Anyway, I found myself caught in a conundrum.  Was this not a rare gift?  A Nature Moment to relish?  Especially given that I had opted out of some cheap ‘Photo Op’ to enhance this blog.

Yet, were these two Acts Of Nature not foraging away our Goodwill Toward Neighbor, devouring landscaping for which we had paid more than $70 per tree?

They ate the bottom-third off of three more trees before I decided that their ‘special sculpting’ was quite enough, thank you, so I opened the slider and tossed them half a loaf of pumpernickel bread.

And like that – they bolted past the broken backboard and the damp kindling into the wilderness (and Route 16… to infinity and beyond).
Christmas Spike, 2013, after A Great Lopping

I realized I should have strewn my Ex-Christmas tree’s branches out there – as a deer offering -- to protect our landscaping investment, but how was I to know last year was a bad year for acorns, causing anorexic lesbian deer to eat my Landslide-Stoppers? 

Well, from now on I plan to keep a supply of pumpernickel bread on hand.  It is excellent deer repellant.

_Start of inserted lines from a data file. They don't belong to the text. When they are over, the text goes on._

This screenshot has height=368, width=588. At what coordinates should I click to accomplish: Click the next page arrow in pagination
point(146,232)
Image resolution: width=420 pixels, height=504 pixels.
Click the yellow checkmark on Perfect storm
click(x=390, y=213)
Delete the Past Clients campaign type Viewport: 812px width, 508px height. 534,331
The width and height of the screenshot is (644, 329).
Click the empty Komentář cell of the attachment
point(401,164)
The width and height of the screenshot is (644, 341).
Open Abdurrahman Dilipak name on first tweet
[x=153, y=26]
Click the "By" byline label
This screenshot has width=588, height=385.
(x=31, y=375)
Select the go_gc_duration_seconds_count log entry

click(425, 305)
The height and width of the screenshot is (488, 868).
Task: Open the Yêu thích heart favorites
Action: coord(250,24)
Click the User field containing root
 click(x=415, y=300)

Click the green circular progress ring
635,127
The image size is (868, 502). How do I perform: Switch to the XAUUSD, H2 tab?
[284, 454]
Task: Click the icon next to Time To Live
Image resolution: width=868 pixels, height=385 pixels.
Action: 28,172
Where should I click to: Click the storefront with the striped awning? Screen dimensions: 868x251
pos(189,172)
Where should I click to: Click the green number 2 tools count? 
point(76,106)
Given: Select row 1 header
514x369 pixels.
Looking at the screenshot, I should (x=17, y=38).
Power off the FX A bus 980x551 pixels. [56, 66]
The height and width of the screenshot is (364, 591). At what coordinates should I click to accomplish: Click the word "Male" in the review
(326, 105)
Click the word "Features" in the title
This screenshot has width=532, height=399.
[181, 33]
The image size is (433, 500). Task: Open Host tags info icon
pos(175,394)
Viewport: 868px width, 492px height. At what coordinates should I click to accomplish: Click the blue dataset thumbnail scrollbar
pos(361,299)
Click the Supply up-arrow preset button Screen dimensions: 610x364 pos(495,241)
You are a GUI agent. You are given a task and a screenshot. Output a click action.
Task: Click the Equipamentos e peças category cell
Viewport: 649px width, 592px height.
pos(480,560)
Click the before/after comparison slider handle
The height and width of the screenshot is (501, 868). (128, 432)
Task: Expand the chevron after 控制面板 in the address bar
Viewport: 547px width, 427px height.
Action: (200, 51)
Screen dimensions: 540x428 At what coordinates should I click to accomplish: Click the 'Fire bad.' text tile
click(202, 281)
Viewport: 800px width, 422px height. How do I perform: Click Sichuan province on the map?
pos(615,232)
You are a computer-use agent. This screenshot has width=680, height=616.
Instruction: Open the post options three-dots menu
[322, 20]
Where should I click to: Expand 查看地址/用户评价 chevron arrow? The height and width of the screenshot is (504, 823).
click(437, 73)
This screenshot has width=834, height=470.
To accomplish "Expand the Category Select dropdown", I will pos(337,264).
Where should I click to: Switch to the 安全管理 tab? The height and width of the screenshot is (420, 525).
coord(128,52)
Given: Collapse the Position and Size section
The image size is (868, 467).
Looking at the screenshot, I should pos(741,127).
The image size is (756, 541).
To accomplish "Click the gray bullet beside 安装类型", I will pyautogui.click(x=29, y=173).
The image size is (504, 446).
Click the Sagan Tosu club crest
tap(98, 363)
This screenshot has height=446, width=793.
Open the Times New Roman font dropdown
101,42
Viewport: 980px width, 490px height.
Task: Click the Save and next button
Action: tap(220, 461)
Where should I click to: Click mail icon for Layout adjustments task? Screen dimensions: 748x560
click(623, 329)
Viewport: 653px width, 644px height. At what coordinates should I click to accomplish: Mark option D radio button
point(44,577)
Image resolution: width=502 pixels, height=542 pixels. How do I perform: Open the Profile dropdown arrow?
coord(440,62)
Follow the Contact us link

If that doesn’t work, I will take the Christmas Spike I created by lopping off all the edible branches that have now been composted, and place it across the entrance to the woods.  As a warning to deer everywhere.  “THIS is what all of our landscaping is like, so don’t bother foraging for succulent evergreen branches.  Go next door. The neighbors’ arborvitae is especially lush this winter.”

Not my neighbor's arborvitae (which means 'vital arbor' in another language)
Mmmm.  Arborvitae.  My goodness, nature is appetizing today.  Crescent rolls.  Salad.  Venison. 

I really have to post this, quick, and go make some lunch.  It’s nearly 1:30 already.